▶ TASK REQUIREMENTS: Give the entries from the start through the line containing "Enter formula is" as a JSON list of strings, one string per line, omitting blank lines.

▶ SUPPLIED RECORDS:
━━━━━━
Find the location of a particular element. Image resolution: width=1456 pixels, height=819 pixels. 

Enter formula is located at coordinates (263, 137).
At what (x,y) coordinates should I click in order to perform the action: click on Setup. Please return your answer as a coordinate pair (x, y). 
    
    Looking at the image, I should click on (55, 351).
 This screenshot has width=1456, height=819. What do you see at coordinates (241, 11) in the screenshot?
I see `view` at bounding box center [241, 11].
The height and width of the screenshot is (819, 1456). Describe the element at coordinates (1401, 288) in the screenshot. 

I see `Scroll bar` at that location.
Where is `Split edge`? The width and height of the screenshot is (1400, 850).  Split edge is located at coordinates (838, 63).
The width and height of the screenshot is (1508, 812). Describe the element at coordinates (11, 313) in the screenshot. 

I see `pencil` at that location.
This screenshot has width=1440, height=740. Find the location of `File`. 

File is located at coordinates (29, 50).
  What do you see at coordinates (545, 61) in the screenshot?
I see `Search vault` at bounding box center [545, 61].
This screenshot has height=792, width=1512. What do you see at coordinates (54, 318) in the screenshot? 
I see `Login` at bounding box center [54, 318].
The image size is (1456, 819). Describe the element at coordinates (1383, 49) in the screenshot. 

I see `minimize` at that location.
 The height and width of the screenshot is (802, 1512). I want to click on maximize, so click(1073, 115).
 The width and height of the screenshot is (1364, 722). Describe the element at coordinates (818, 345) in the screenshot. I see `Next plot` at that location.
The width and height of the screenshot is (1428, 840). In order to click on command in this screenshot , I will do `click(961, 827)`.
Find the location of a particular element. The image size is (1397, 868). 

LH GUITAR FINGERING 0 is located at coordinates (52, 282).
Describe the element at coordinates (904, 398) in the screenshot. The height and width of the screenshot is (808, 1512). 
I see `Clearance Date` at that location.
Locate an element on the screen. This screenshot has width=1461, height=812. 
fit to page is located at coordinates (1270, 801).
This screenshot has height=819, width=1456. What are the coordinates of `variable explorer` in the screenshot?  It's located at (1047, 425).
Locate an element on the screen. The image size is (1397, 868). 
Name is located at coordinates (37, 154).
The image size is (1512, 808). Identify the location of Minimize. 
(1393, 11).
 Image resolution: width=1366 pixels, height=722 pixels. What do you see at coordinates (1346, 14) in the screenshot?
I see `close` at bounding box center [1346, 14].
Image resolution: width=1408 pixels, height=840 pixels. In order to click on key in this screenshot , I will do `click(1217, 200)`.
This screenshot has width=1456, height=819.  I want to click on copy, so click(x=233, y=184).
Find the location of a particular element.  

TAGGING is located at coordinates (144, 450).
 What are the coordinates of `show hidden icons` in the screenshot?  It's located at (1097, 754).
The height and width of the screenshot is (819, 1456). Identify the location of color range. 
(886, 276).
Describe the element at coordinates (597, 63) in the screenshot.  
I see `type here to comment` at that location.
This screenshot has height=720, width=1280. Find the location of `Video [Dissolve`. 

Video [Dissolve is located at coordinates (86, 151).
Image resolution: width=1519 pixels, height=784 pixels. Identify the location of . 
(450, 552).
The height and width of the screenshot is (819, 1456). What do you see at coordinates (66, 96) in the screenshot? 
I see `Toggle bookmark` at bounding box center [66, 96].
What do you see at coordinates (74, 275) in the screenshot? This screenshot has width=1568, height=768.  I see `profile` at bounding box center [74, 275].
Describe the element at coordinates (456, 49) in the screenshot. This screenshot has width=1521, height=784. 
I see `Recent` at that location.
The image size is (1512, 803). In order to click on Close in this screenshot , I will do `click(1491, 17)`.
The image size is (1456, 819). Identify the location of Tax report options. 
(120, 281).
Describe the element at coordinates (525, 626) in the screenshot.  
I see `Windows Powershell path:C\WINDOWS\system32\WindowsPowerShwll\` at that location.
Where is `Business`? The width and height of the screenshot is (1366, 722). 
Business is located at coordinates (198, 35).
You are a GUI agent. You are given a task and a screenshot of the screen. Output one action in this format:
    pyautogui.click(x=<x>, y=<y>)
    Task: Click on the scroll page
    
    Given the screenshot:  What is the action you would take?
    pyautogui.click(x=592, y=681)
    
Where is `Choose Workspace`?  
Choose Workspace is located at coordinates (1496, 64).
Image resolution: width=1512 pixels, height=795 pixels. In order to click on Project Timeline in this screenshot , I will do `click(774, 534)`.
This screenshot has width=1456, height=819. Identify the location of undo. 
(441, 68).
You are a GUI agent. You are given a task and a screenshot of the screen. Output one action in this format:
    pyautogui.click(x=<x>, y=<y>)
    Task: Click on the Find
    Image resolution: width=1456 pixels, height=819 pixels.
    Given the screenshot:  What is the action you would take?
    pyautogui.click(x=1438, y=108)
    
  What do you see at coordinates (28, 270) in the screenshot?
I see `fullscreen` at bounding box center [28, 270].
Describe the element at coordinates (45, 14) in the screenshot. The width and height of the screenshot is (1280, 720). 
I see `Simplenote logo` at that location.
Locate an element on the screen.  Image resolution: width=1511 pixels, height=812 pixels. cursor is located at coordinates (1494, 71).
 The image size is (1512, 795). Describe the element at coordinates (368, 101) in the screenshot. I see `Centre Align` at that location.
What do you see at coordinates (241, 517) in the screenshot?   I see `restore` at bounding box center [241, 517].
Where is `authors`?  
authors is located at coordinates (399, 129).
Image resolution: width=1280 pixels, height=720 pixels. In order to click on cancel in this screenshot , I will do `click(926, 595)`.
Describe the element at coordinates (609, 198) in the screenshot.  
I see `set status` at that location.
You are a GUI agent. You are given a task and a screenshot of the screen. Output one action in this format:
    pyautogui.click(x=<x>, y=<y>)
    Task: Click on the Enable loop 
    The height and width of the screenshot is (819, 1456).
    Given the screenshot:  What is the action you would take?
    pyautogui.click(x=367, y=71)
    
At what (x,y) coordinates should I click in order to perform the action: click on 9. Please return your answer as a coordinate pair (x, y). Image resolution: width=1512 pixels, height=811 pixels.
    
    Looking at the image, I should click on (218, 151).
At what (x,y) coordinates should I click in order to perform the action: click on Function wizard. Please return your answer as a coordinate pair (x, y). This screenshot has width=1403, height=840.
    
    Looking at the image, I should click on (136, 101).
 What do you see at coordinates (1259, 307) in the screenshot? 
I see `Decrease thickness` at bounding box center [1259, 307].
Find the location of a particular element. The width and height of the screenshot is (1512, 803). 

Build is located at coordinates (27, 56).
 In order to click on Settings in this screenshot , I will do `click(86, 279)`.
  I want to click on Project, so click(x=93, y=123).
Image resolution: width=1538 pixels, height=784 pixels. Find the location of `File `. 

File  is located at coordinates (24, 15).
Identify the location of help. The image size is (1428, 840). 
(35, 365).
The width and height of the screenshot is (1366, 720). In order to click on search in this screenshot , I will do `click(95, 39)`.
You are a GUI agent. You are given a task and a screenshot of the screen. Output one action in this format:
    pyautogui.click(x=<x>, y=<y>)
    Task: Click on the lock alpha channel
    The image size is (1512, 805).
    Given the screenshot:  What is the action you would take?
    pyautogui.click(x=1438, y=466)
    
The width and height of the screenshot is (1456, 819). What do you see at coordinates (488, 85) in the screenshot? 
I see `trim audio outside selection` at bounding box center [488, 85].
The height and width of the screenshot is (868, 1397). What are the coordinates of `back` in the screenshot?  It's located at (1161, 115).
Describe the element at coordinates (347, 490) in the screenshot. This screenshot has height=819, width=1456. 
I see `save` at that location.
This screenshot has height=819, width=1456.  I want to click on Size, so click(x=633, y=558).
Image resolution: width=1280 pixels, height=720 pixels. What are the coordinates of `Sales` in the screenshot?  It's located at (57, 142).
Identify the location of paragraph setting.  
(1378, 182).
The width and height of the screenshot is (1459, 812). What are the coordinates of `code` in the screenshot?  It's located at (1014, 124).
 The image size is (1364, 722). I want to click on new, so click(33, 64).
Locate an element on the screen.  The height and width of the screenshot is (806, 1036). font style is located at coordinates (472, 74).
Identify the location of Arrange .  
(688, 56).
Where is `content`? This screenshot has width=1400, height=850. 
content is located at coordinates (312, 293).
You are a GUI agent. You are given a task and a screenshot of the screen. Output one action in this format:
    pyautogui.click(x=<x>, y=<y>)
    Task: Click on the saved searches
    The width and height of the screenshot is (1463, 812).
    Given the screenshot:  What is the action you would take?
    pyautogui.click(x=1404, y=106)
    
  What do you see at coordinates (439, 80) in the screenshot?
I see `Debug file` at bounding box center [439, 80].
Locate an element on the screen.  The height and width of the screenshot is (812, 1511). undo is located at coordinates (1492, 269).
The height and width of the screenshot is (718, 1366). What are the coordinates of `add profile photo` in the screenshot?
━━━━━━
▶ RESULT OF THE TASK:
[
  "Find the location of a particular element. Image resolution: width=1456 pixels, height=819 pixels. ",
  "Enter formula is located at coordinates (263, 137)."
]